A viral fever is generally caused by an airborne viral infection, although it can be caused by waterborne infections too. While you can take measures to prevent waterborne infections, there is little that you can do to prevent airborne viral infections as they spread through the very air we breathe. A viral fever is rarely a cause for concern and in most cases, it clears without any medical intervention. However, it is not easy to differentiate between a bacterial infection and a viral fever as they share many of the same symptoms, which is why it is important to consult a doctor if your temperature reaches 102 degrees Fahrenheit or if it shows no signs of abatement after 48 hours.
Viral Fever Causes
A viral fever can be caused by any one (or more) of a number of viruses. The most common cause of viral fever is the common cold which is caused by a viral infection that affects the upper respiratory tract. The common cold is known as acute viral rhinopharyngitis and it is the most common infectious disease. While it can leave a person weak and fatigued, the common cold rarely causes any further medical complications. There are over 200 different viruses that are associated with colds and very often, more than one virus is present.

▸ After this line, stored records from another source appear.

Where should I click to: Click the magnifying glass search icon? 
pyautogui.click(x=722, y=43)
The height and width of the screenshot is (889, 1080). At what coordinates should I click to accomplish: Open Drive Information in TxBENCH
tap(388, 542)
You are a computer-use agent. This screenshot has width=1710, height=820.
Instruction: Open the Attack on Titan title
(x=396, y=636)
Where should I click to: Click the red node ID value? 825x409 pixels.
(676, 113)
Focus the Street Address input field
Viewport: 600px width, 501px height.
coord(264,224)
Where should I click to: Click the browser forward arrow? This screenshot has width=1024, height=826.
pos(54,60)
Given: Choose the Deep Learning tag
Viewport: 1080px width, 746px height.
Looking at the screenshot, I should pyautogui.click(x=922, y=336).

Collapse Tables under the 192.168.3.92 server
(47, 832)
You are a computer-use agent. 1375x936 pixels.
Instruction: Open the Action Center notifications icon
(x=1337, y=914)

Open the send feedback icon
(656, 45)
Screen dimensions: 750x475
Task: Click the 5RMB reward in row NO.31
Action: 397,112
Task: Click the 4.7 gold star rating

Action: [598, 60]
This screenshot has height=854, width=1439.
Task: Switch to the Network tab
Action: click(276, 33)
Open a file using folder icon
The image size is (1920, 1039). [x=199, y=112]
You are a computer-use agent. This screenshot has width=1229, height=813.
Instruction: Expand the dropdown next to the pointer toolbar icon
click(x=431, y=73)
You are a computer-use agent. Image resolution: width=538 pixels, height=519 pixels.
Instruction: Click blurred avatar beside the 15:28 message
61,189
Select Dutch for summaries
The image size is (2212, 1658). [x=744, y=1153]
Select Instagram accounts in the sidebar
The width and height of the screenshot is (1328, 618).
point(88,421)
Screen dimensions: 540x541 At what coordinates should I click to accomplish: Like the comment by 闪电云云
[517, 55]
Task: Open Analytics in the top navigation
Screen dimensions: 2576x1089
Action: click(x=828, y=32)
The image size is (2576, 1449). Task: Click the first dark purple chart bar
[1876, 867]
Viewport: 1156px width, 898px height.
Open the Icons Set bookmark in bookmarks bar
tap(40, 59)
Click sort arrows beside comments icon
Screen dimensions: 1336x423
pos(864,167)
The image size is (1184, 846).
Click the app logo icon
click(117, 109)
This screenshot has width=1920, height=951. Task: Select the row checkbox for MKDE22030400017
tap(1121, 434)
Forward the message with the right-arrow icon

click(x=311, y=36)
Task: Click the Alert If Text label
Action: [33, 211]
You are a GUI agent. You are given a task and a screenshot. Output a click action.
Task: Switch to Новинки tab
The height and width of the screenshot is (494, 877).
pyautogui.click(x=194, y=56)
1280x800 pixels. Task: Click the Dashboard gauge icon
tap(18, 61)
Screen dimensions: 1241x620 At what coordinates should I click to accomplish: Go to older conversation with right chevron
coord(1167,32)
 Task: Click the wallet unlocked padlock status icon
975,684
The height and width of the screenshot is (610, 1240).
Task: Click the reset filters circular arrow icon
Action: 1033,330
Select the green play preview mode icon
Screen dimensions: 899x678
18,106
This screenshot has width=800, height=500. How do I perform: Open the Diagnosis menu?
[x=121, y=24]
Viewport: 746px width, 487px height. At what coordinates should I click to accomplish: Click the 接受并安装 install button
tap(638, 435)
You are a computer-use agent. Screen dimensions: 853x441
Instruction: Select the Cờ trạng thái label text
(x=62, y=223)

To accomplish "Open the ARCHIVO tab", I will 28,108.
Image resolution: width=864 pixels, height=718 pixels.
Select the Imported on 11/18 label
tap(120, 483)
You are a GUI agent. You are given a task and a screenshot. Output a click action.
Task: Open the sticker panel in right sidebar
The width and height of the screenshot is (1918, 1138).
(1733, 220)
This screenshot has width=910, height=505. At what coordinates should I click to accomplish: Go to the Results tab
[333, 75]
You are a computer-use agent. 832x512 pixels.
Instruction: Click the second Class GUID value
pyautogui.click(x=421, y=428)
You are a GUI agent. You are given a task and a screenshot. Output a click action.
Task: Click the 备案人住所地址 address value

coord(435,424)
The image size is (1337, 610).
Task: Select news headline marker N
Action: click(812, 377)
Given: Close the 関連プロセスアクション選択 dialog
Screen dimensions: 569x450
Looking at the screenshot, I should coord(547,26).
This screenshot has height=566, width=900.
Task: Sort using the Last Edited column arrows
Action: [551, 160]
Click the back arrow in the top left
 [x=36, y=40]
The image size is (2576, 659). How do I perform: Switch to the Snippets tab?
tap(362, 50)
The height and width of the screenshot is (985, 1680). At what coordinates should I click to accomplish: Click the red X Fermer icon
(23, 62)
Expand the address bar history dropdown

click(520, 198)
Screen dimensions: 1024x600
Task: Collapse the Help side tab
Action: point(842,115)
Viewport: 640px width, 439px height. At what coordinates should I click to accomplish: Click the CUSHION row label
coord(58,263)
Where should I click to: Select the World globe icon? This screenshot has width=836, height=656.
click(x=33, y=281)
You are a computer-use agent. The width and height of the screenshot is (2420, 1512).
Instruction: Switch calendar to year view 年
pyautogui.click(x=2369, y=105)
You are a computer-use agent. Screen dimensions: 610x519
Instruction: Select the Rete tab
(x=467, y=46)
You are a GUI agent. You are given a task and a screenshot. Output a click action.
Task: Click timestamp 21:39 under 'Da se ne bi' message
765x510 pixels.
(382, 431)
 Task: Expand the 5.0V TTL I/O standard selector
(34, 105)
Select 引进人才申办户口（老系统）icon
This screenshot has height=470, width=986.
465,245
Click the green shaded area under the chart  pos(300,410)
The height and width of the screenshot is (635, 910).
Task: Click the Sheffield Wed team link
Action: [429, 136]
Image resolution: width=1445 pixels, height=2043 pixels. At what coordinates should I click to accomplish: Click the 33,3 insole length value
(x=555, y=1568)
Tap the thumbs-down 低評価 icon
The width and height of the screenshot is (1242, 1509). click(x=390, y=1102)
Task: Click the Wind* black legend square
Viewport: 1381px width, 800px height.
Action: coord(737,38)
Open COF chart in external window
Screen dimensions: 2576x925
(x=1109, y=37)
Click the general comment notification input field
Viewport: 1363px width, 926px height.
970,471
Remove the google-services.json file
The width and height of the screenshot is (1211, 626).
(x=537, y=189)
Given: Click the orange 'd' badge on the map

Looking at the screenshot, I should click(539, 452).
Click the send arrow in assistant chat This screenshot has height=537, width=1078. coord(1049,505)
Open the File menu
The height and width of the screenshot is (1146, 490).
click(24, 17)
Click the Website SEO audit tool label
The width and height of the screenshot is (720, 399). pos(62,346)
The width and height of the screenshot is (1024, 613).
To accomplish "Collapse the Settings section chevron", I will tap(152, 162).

Some of the other common viral fever causes include sinus infections, viral gastroenteritis, and seasonal influenza (the flu).
Symptoms of Viral Fever
A viral fever is characterized by a very high fever that is often remittent – where the fever abates for a little while and then shoots up once again. Some of the other common symptoms of viral fever include extreme fatigue, malaise, and muscle aches along with chills. OTC (over the counter) drugs provide little to no relief from viral fever symptoms. Some of the other symptoms of viral fever include:
- Severe joint pain
- Nasal congestion
- Skin Rashes
If you experience a high fever along with one or more of these symptoms, visit your doctor right away to determine if you have a viral fever.